Additional references:

  • -Adachi S, Takiguchi S, Okada K, et al. Effects of ghrelin administration after total gastrectomy: a prospective, randomized, placebo- controlled phase II study. Gastroenterology. 2010;138:1312-1320.
  • -NEJM 2002; 346: 1623-30, 1662. Plasma ghrelin levels decrease after gastric resection.   Therefore, stomach may act as endocrine organ to maintain appropriate weight. However, ghrelin levels are reduced in obesity; so it is not clear that further reduction of these levels is clinically important.
  • -Gastroenterology 2003; 125: 1492. Review of ghrelin.
  • -Yamamoto K, Takiguchi S, Miyata H, et al. Randomized phase II study of clinical effects of ghrelin after esophagectomy with gastric tube reconstruction. Surgery. 2010;141:31-38.
  • -Nakazato M, Murakami N, Date Y, et al. A role for ghrelin in the central regulation of feeding. Nature. 2001;409:194-198.
  • -Kojima M, Hosoda H, Date Y, et al. Ghrelin is a growth-hormone- releasing acylated peptide from stomach. Nature. 1999; 402:656- 660.
  • http://www.surgjournal.com/article/S0039-6060(09)00784-3/abstract
  • http://pennmedicine.adam.com/content.aspx?productId=16&pid=16&gid=50495 Review of cited article.
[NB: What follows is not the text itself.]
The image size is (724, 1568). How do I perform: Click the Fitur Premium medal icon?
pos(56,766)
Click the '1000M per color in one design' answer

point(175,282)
Good News for Celiac Disease

With the discovery of precise serologies to identify celiac disease, the likelihood of complications of celiac disease has been changing.  In addition, the presentation of celiac disease is different now.  Instead of seeing children with malabsorption and abdominal distention, many children and adults are identified with mild or no symptoms.  Also, the risk of severe complications including malignancy and autoimmune disease has been reevaluated based on larger cohorts.  Twenty years ago, the risk of these complications did serve as a motivator for continuation of a gluten free diet (GFD).   While a GFD remains important, these risks are much lower than previously reported.  The most recent article to support this contention is the following:

Clinical Gastroenterology and Hepatology 2012; 10: 30-36.  This study examined ~45,000 patients with either celiac disease (villous atrophy, Marsh score of 3), duodenal inflammation (Marsh 1 or 2), or latent celiac disease (normal mucosa & positive serology).  After the first year, there was no significant increase risk for GI cancers.  During the first year, cancers that were identified may not have been causally-related to celiac disease but due to coincident detection.
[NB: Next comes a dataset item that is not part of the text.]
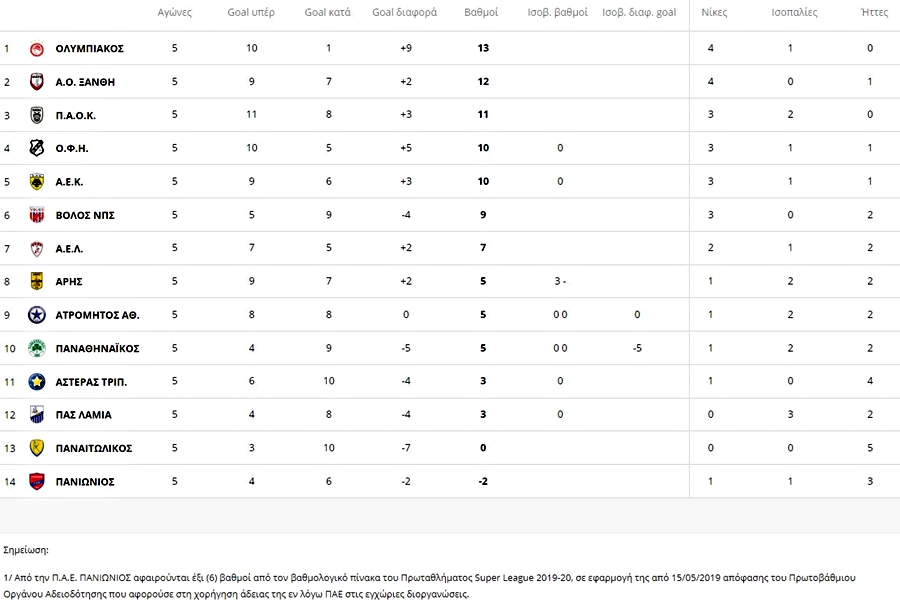Click the A.E.K. yellow crest icon
The image size is (900, 610).
(37, 181)
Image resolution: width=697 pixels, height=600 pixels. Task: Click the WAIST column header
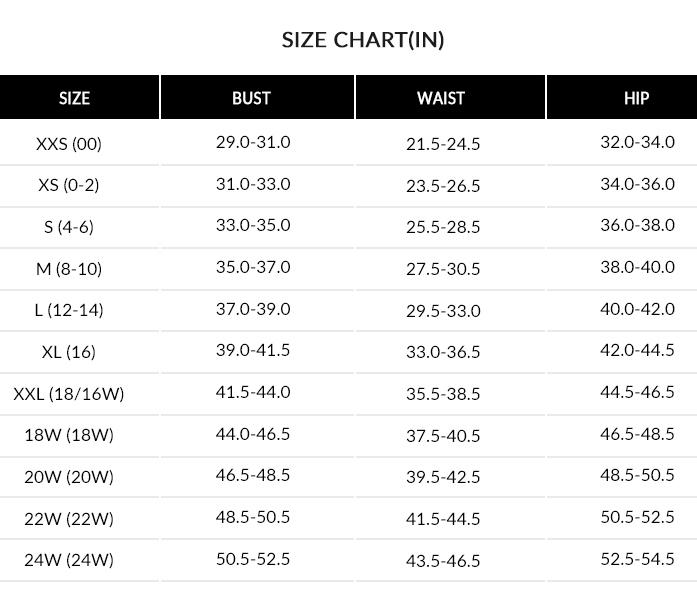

This article due to its large cohort is very useful, but other articles have come to different conclusions.  Irregardless, there are still compelling reasons to continue a GFD.  Many individuals feel better on a GFD & did not recognize prior symptoms.  Maintaining this diet probably lowers the risk of developing certain autoimmune conditions and definitely improves bone health.

Other recent &/or related articles:

Gastroenterology 2010; 139: 763. Mortality NOT worsened in undiagnosed celiac disease (identified by review of serology) in Olmstead County, though bone density decreased. n=129 of 16,847. (?milder cases undiagnosed)
J Pediatrics 2010; 157: 373, 353. Even patients without villous atrophy & positive serology, benefited from GFD with regard to GI symptoms and serological markers.
JAMA 2009; 302: 1171-78. n=29,096. Mortalitiy increased in celiac disease: 35% for latent, 72% for inflammation, 39% for celiac dz.

Clin Gastro & Hep 2008; 6: 753.  Incidence of autoimmune diseases less in those celiac patients who were compliant with GFD. n=178.

Gastroenterology 2002; 123; 1428-1435. n=12,000.  Risk for cancer 1.3 odds ratio (lower than in previous studies).